▶ _Prompt 1_:
Translate into Spanish this sentence from the text on education about religion: "A world view (or worldview) is a view of the world, used for living in the world."

▶ _Text to read_:
--- BEGIN ---
Education about Religion

Almost everyone agrees that, in American public schools, teachers should not "teach religion" by actively advocating any religious worldview: theistic, atheistic, agnostic, new age,...  But should we teach students about religion?  And if so, what should be taught, and how?
 

Religion and Worldviews

A world view (or worldview) is a view of the world, used for living in the world.  A worldview is a set of theories about reality (constructed both individually and collectively, consciously and unconsciously), a comprehensive framework of ideas and attitudes about the world, ourselves, and life, with answers for a wide range of important questions, about religion and much more.
      Should there be any causes for concern, among parents and educators, about religious neutrality in the worldviews that form a foundation for the curriculum and instruction in public schools?  Why do some concerned citizens, with worldviews spanning a wide range, have questions about the religious implications of world views in public education?
 

      Does absence produce balance?
     
An introductory overview is Worldview Balance in Public Education by Craig Rusbult, who describes an essential asymmetry that is important when we ask, "Does the absence of a perspective produce a balanced treatment of this perspective?", and concludes that "effective teaching depends on the integrity and skill of teachers who think carefully, with wisdom and courage, about desirable goals, who build a solid foundation by adequate preparation and planning, and carry out their plans with sensitivity and respect."
--- END ---
▶ _Materials provided_:
--- BEGIN ---
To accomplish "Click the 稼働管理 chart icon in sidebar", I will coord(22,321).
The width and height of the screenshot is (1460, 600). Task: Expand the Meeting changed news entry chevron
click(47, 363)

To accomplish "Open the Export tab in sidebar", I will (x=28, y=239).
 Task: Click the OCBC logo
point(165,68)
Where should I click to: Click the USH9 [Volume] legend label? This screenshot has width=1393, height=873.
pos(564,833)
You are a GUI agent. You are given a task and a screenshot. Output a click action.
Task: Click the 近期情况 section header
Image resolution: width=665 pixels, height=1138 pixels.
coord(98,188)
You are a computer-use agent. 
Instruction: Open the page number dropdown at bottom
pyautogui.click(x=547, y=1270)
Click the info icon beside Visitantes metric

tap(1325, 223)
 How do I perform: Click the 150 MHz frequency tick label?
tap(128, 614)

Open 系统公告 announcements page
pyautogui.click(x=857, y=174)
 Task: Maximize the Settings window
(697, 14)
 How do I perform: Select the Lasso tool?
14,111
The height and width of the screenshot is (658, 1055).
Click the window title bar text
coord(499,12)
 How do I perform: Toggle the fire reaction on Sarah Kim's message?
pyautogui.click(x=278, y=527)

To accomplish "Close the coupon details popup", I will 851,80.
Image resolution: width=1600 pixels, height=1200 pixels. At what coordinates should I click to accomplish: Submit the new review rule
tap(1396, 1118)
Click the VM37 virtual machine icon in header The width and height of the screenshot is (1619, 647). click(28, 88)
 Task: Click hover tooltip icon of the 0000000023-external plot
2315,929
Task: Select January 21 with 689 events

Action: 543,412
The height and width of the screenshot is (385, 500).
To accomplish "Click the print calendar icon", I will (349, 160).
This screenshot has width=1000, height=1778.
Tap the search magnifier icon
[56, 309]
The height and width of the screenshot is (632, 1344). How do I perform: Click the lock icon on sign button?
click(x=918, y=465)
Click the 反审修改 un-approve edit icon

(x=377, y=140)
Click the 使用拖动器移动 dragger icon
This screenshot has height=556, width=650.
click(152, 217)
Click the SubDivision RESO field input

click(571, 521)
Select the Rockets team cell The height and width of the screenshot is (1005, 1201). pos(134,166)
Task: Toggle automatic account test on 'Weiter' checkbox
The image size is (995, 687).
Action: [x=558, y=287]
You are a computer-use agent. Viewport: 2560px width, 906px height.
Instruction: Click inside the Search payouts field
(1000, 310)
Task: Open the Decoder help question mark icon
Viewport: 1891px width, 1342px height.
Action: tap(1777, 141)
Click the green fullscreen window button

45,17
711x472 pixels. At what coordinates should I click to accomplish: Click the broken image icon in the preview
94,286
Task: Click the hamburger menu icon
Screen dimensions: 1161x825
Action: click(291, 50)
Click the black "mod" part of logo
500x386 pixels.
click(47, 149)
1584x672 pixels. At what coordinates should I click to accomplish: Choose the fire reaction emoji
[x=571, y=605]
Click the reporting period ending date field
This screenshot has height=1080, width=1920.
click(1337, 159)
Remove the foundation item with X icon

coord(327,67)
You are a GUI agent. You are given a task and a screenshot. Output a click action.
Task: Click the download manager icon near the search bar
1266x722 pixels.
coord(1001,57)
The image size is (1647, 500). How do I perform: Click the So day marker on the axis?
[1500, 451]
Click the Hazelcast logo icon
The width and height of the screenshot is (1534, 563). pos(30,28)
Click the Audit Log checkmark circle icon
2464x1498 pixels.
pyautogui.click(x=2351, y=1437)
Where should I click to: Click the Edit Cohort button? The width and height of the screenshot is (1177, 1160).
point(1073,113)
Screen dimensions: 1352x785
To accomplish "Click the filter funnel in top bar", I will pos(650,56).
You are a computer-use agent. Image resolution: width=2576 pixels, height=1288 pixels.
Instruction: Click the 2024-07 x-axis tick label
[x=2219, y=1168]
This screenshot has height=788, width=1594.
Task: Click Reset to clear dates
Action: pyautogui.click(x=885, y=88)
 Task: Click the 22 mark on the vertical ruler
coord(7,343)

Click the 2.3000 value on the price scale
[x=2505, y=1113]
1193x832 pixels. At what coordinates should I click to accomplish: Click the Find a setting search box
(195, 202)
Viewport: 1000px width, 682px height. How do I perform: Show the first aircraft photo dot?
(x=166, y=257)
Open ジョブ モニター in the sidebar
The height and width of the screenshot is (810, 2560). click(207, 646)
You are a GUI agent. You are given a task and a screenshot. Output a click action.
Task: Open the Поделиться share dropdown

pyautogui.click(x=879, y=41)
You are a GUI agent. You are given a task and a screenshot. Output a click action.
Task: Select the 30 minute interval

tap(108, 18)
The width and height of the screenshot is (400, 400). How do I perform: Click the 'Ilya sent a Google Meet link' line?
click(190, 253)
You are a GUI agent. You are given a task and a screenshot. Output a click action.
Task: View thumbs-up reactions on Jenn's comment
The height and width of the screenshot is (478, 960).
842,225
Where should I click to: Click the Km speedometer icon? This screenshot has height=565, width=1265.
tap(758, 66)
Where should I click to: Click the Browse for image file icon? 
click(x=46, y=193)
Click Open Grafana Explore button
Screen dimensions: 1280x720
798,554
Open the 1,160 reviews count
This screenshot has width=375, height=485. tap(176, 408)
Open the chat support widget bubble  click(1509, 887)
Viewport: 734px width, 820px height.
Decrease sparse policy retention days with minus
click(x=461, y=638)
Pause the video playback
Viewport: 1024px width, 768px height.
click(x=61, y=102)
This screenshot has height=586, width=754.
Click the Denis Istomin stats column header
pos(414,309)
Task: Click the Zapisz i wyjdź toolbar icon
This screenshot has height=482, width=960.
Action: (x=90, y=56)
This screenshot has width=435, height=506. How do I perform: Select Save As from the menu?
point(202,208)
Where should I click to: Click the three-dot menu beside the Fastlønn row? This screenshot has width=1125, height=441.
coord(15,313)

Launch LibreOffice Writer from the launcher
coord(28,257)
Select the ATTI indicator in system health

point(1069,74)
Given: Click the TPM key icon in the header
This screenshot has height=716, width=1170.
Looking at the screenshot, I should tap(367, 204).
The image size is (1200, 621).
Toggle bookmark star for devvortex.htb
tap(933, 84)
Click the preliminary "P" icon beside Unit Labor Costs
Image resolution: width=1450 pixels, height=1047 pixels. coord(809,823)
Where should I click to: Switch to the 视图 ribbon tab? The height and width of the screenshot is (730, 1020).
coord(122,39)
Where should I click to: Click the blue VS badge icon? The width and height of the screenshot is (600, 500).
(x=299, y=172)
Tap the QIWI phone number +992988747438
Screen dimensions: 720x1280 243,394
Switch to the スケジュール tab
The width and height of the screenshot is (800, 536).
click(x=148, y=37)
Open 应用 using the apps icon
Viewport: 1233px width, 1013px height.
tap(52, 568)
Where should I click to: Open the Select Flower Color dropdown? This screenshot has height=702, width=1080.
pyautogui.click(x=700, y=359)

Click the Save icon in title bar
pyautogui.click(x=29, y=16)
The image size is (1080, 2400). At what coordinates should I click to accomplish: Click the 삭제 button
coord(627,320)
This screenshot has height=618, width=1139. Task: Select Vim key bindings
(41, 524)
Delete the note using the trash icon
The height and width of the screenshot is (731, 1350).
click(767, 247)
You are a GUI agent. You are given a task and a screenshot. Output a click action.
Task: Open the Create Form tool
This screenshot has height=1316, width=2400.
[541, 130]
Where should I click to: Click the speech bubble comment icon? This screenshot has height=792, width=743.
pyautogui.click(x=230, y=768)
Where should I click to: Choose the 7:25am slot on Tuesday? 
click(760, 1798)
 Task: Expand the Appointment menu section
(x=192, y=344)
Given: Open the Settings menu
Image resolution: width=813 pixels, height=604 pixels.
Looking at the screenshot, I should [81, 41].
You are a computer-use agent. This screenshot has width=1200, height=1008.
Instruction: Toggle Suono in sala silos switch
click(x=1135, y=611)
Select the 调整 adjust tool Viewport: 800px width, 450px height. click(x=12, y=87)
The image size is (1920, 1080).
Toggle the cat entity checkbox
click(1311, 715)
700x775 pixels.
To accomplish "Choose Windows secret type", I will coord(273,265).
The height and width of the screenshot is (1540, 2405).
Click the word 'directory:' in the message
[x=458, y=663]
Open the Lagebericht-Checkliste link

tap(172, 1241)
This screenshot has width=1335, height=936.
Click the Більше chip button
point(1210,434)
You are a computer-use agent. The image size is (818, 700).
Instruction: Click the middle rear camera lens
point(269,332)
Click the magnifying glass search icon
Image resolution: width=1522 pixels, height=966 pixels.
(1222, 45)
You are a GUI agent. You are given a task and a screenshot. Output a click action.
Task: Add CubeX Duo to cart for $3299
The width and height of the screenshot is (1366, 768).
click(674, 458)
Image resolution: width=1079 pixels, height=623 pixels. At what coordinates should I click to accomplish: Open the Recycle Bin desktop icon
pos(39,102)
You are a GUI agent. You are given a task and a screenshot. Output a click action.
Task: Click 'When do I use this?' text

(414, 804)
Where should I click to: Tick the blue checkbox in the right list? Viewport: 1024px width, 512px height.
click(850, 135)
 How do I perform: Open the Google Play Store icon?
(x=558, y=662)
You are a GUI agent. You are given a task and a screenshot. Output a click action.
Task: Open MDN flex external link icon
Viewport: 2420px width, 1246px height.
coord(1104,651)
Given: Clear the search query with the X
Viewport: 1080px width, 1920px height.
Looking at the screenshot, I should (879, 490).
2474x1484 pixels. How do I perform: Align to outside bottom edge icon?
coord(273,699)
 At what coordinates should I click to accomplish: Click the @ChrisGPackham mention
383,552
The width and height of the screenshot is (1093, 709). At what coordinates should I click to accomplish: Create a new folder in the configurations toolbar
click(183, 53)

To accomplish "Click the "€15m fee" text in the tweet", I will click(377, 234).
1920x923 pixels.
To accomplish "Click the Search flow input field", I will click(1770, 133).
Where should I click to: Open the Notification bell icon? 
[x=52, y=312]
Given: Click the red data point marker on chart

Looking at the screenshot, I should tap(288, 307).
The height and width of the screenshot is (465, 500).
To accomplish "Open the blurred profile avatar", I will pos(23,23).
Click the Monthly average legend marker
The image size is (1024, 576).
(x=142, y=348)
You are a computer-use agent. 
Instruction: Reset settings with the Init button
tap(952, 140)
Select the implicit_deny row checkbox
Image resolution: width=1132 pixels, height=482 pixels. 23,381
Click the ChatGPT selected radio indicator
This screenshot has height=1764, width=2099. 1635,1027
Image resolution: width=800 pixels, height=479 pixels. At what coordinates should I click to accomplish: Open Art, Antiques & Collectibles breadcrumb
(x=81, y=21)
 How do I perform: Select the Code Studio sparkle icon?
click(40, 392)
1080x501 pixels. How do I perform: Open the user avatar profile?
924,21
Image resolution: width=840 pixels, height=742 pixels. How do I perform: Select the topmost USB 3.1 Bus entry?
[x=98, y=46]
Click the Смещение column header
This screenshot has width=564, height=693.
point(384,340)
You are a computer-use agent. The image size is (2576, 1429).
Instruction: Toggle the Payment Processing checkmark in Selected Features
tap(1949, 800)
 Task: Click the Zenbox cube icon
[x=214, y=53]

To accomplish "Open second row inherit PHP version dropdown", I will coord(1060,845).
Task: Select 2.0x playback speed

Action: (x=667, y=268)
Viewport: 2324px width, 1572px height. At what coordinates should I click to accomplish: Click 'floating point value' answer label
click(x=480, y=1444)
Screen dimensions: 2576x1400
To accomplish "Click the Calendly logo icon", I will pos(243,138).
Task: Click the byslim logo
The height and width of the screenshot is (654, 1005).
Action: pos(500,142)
--- END ---
▶ _Prompt 2_:
Rewrite the listing from its first line up to and including the line with "Action: 543,412", substituting "screen capture" for every "screenshot" and leaving all else unchanged.

▶ _Complete answer 1_:
Una visión del mundo (o cosmovisión) es una visión del mundo, utilizada para vivir en el mundo.

▶ _Complete answer 2_:
To accomplish "Click the 稼働管理 chart icon in sidebar", I will coord(22,321).
The width and height of the screen capture is (1460, 600). Task: Expand the Meeting changed news entry chevron
click(47, 363)

To accomplish "Open the Export tab in sidebar", I will (x=28, y=239).
 Task: Click the OCBC logo
point(165,68)
Where should I click to: Click the USH9 [Volume] legend label? This screen capture has width=1393, height=873.
pos(564,833)
You are a GUI agent. You are given a task and a screen capture. Output a click action.
Task: Click the 近期情况 section header
Image resolution: width=665 pixels, height=1138 pixels.
coord(98,188)
You are a computer-use agent. 
Instruction: Open the page number dropdown at bottom
pyautogui.click(x=547, y=1270)
Click the info icon beside Visitantes metric

tap(1325, 223)
 How do I perform: Click the 150 MHz frequency tick label?
tap(128, 614)

Open 系统公告 announcements page
pyautogui.click(x=857, y=174)
 Task: Maximize the Settings window
(697, 14)
 How do I perform: Select the Lasso tool?
14,111
The height and width of the screen capture is (658, 1055).
Click the window title bar text
coord(499,12)
 How do I perform: Toggle the fire reaction on Sarah Kim's message?
pyautogui.click(x=278, y=527)

To accomplish "Close the coupon details popup", I will 851,80.
Image resolution: width=1600 pixels, height=1200 pixels. At what coordinates should I click to accomplish: Submit the new review rule
tap(1396, 1118)
Click the VM37 virtual machine icon in header The width and height of the screen capture is (1619, 647). click(28, 88)
 Task: Click hover tooltip icon of the 0000000023-external plot
2315,929
Task: Select January 21 with 689 events

Action: 543,412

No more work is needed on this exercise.